The Why and Wherefore of Cybersecurity Risk

by C. Warren Axelrod on May 28, 2019

There is a song in
Gilbert and Sullivan’s “HMS Pinafore” light opera that begins “Never mind the
why or wherefore.” Perhaps that has been a problem all along with cybersecurity
risk management. We discuss ad nauseum
the how, what, when and where of cyberattacks, but seldom do we really
understand why they are happening. Yes, we give standard reasons, such as
financial gain, revenge, and the like. But do they really represent the true
underlying motives? Perhaps we are getting it all wrong, which would explain
our failure to identify and curb so many of these attacks that are only getting
bigger, broader and more frequent and effective. Now we hear that our drones may be spying on
us!

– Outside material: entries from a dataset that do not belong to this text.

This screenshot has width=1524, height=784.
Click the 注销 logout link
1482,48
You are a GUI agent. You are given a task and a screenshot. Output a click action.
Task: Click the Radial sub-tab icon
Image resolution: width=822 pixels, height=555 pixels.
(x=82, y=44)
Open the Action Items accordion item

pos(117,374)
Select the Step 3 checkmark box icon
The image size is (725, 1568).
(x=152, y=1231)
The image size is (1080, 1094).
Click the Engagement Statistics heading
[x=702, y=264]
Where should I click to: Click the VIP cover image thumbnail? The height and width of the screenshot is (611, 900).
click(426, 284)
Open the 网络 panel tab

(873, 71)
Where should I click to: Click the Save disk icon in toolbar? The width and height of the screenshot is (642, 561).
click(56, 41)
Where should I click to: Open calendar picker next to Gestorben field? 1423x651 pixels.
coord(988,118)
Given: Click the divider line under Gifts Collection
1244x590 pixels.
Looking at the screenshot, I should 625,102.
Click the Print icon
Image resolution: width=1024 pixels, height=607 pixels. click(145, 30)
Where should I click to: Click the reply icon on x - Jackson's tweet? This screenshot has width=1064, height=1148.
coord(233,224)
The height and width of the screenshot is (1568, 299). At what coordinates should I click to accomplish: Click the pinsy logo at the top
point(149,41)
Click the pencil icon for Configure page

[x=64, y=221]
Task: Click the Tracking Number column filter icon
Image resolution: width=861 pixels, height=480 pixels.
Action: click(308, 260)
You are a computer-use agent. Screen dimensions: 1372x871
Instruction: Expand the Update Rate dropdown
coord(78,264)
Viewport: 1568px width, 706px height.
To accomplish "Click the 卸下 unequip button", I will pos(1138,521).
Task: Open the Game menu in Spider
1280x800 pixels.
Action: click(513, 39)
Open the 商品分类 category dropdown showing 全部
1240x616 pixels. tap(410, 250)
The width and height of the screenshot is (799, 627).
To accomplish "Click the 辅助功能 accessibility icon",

See David Shortell’s article “DHS warns of ‘strong concerns’ that
Chinese-made drones are stealing data,” which is available at https://www.cnn.com/2019/05/20/politics/dhs-chinese-drone-warning/index.html
If it’s true, it shouldn’t be a surprise. But there are greater concerns such
as with so much military software and equipment being sourced from other
countries, which may or may not be our friends at some future date.

We need to be aware that
the apparent motive behind a cyberattack may not be the real reason. For
example, in the financial services sector, where I have spent most of my
career, the greatest concern is loss of confidence in the financial system
rather than the stealing of funds, although large potential money losses are
always a worry. Whereas many attackers are in it for the money, hostile nation
states and terrorists may well be more interested in creating chaos and loss of
trust, which can be much more devastating than money losses.

Similarly, it was interesting to read Samuel Greengard’s article, “Deep Insecurities: The Internet of Things Shifts Risk,” in the May 2019 issue of the Communications of the ACM journal, which is available at https://cacm.acm.org/magazines/2019/5/236417-deep-insecurities/fulltext Greengard quotes consultant Benson Chan as saying: “In the end, the biggest danger isn’t a device failing or a grid shutting down; it’s a loss of trust in technology.” In my experience, working on a consulting project for a major payment card company, we were attempting to anticipate which accounts would default. We were able to analyze large amounts of payments data to try to identify which accounts might default. But the results were not conclusive. I suggested that we look at why the accounts defaulted. Was it due to contested charges? Or the incapacitation or death of a card holder? Or sudden financial difficulties? It would have made a big difference to our model if we knew why accounts failed. I feel the same way about cyberattacks. Do we know the real motives of attackers? Were the employees really disgruntled? Or had they experienced a sudden change in their financial obligations due to, say, a high, unexpected medical bill? Or did they by chance come across an opportunity to steal some money or data that could be sold … and take it? I contend that, unless we have a full understanding of why outside attackers or insiders embark on their nefarious activities, it is well nigh impossible to apply appropriate deterrence, avoidance or protective measures. There’s a big difference between trying to steal money and attempting to disrupt the system so that customers will lose confidence in it. Money losses by big corporations can usually be absorbed so that the incentive to protect against them is likely to be much less than the desire to avoid loss of confidence. The measures may be similar, but the scale will likely be much greater when reputation and future business are at risk. Knowing why specific kinds of attack are launched makes all the difference in what measures to take to mitigate cybersecurity risk. It’s well worth making the extra effort to find out the true motives behind attacks.